----- Extracted entries
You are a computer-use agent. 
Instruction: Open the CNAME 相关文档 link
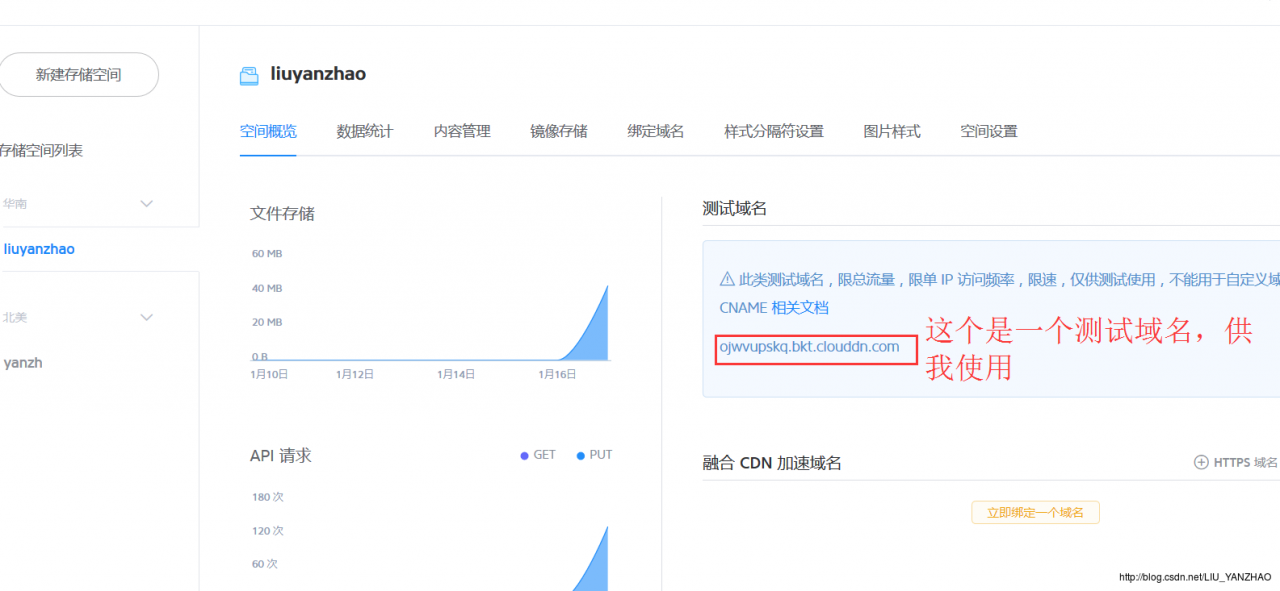(774, 308)
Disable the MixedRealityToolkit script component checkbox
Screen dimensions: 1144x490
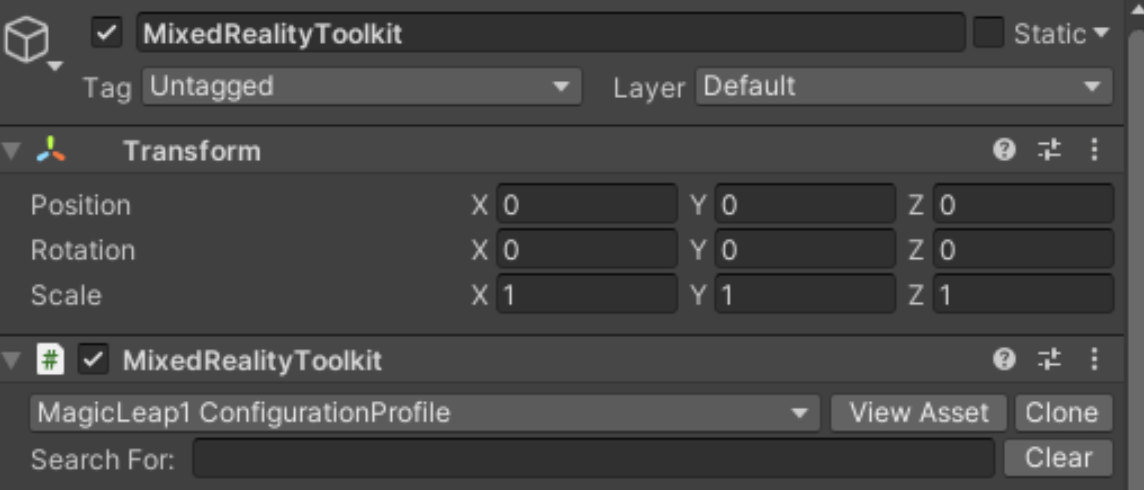point(94,360)
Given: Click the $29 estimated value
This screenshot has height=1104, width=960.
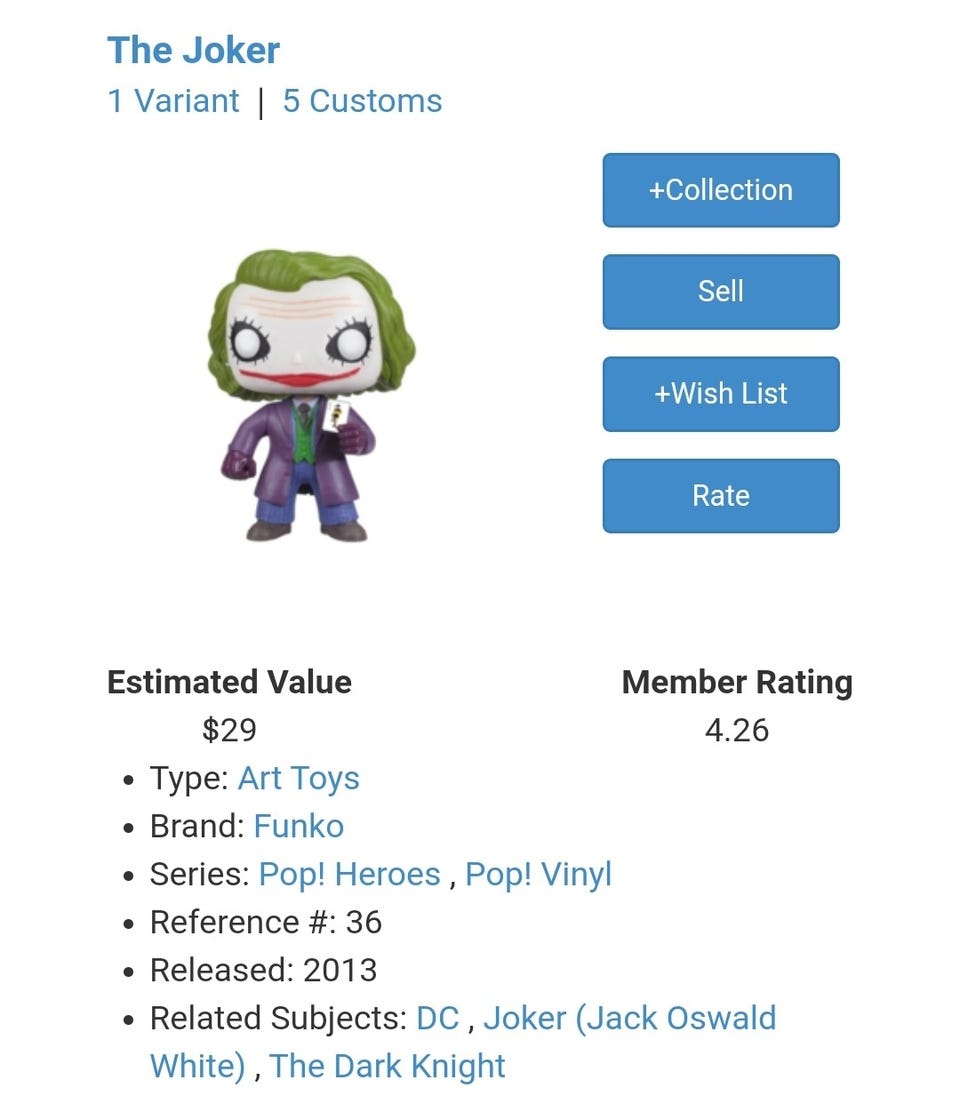Looking at the screenshot, I should (x=229, y=729).
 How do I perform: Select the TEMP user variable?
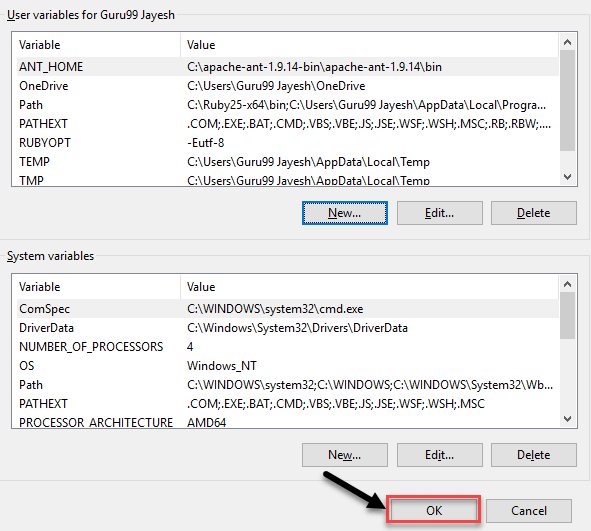[x=288, y=162]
----------
● **Task to complete**
Your copy must repeat the data word for word and show none of its images.

● **Written solution**
You are a computer-use agent. 
Instruction: Open the CNAME 相关文档 link
(774, 308)
Disable the MixedRealityToolkit script component checkbox
Screen dimensions: 1144x490
point(94,360)
Given: Click the $29 estimated value
This screenshot has height=1104, width=960.
Looking at the screenshot, I should (x=229, y=729).
 How do I perform: Select the TEMP user variable?
[x=288, y=162]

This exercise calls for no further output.